#### [Task requirements]
Could you restate word for word only the lines below from the one holding "Task: Open the Instagram" to the one holding "This screenshot has width=1046, height=782.", inclusive, and leave out the pictures?

(Records for this exercise)

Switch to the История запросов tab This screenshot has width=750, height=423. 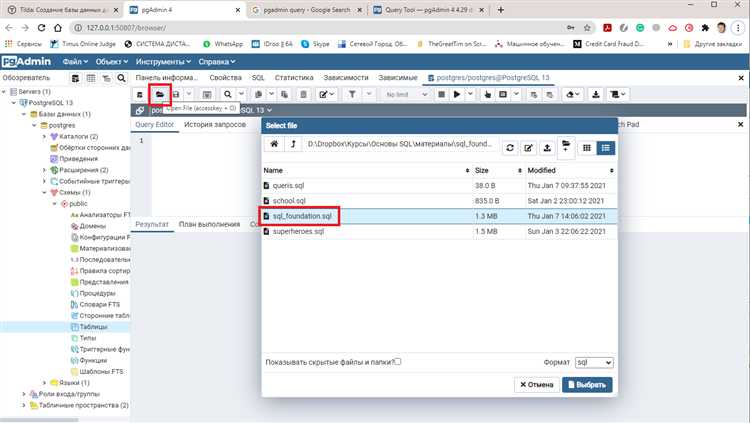pos(217,124)
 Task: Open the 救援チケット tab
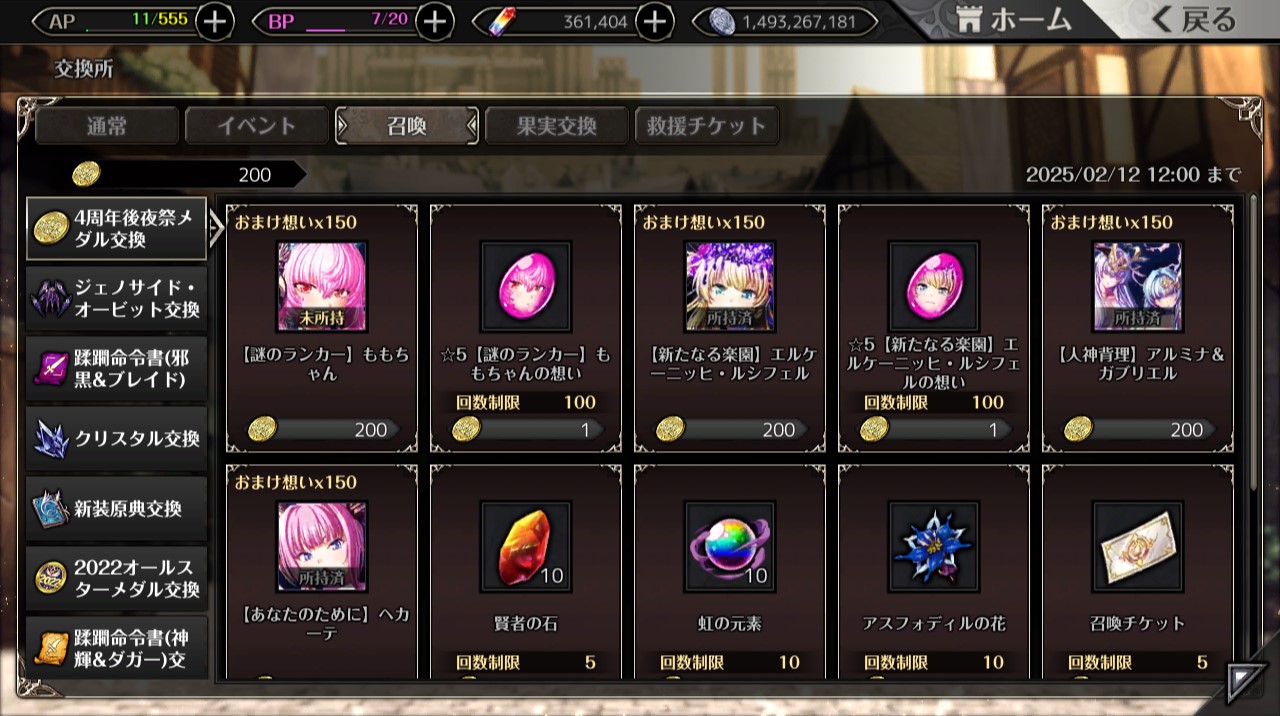point(706,126)
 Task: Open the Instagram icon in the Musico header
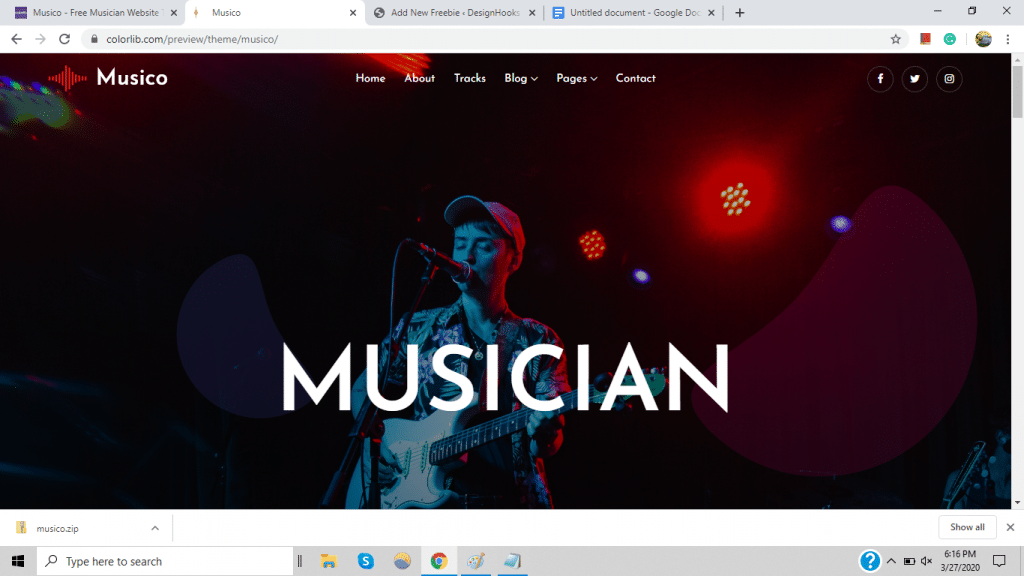pos(949,79)
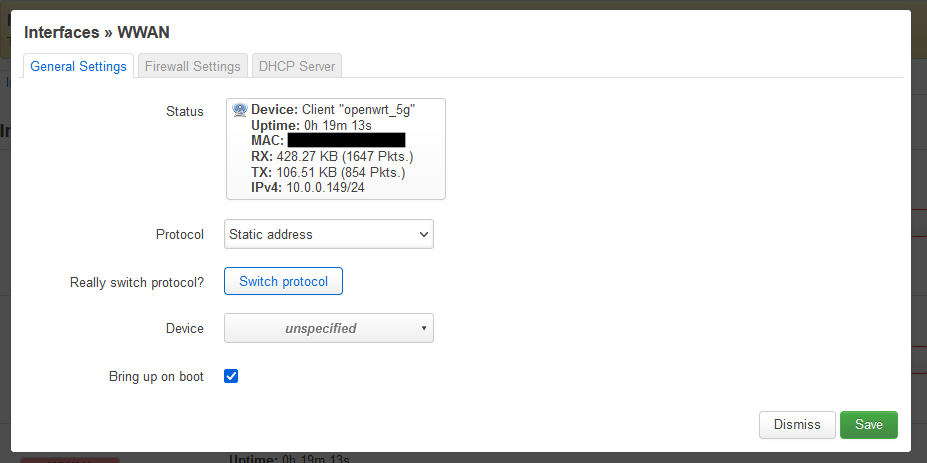The image size is (927, 463).
Task: Click the Really switch protocol? label
Action: (137, 282)
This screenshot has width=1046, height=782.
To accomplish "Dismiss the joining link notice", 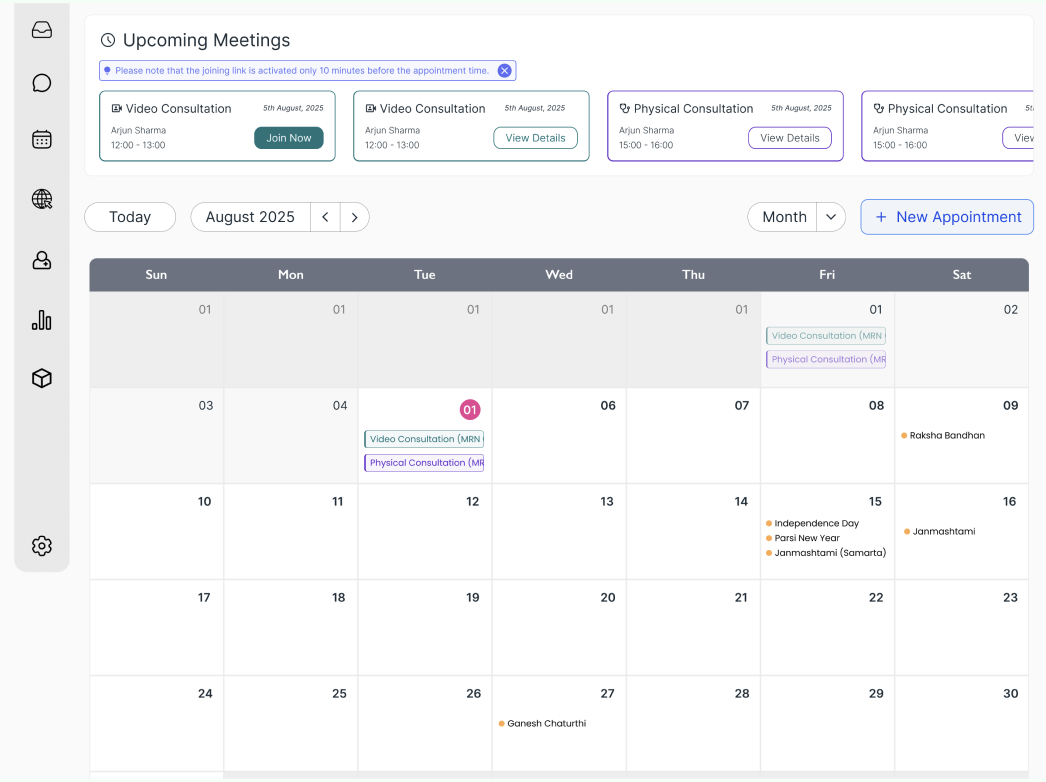I will point(505,71).
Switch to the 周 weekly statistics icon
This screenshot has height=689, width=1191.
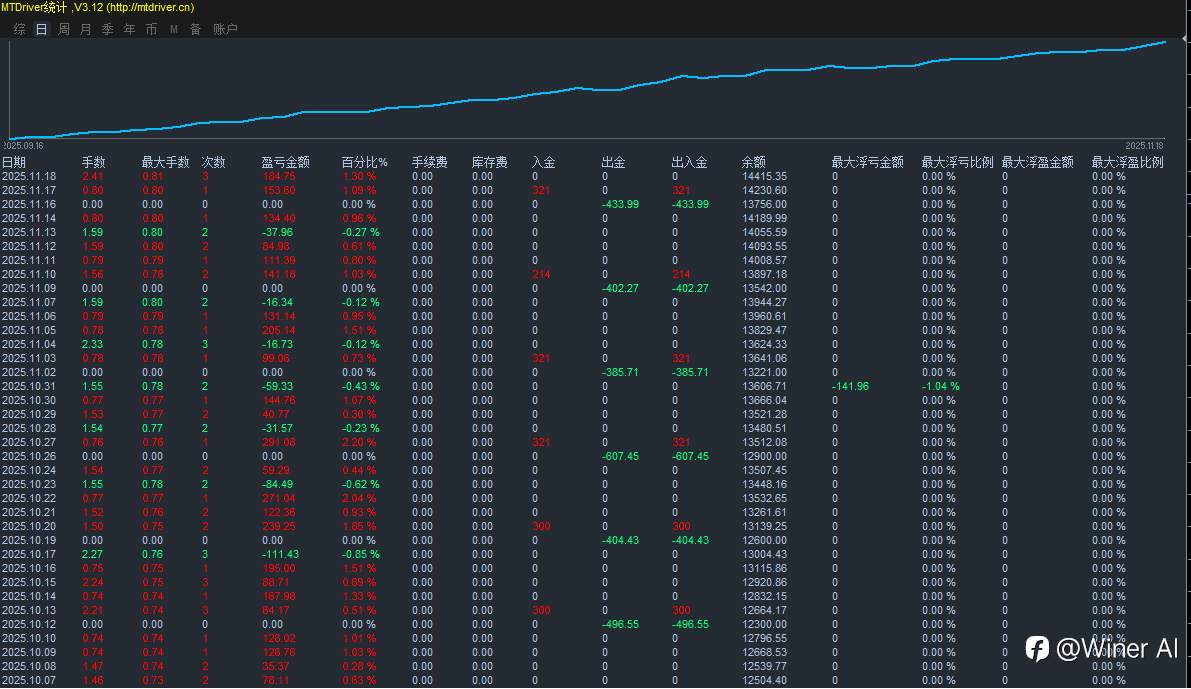63,29
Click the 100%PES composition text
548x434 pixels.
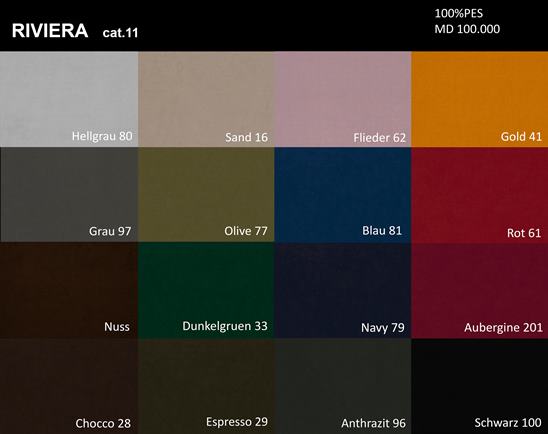(459, 13)
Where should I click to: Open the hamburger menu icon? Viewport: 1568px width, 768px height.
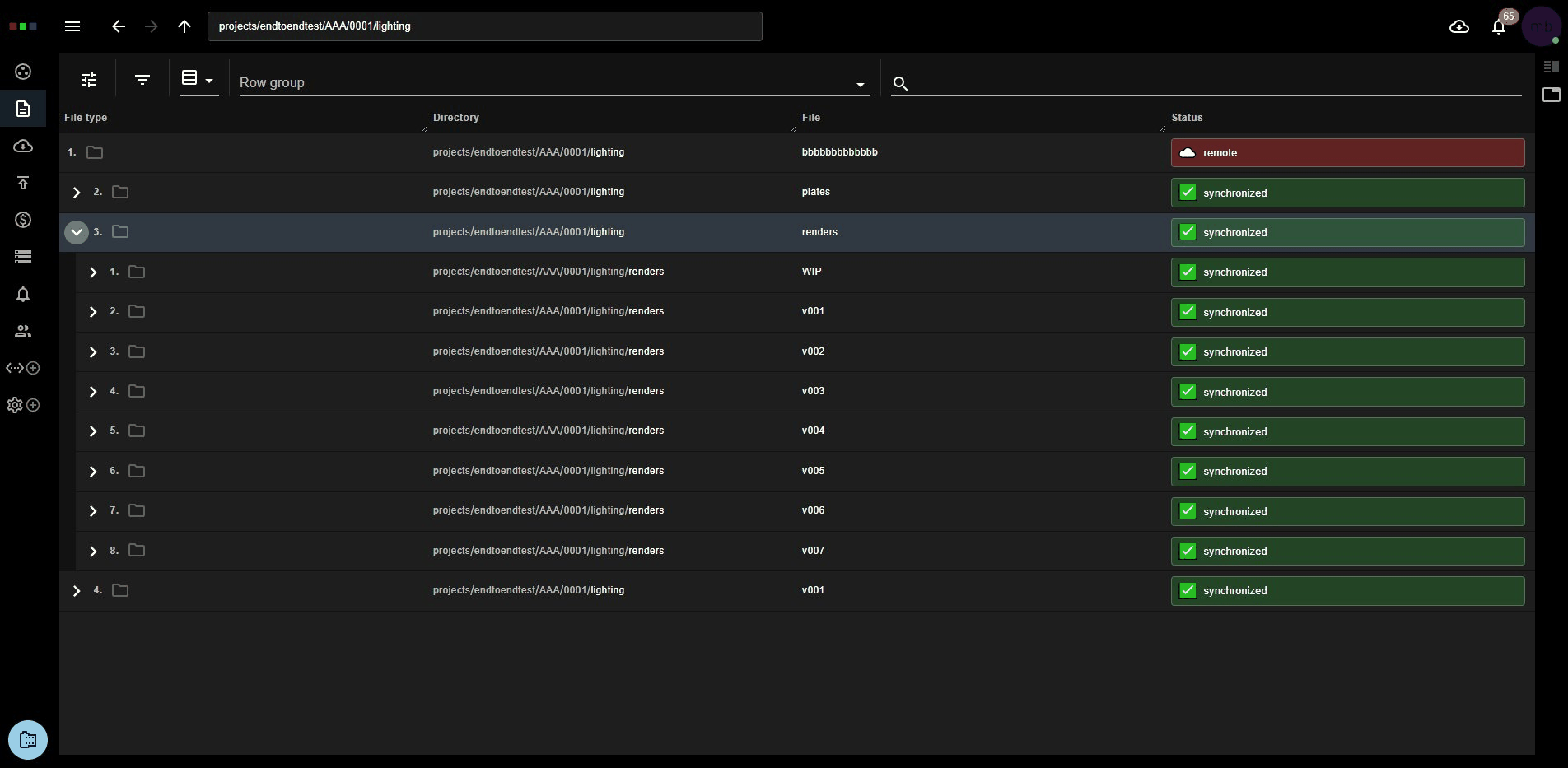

(End Records for this exercise)

#### [Response to this exercise]
 Task: Open the Instagram icon in the Musico header
pos(949,79)
The image size is (927, 463).
Task: Click the Really switch protocol? label
Action: (137, 282)
This screenshot has width=1046, height=782.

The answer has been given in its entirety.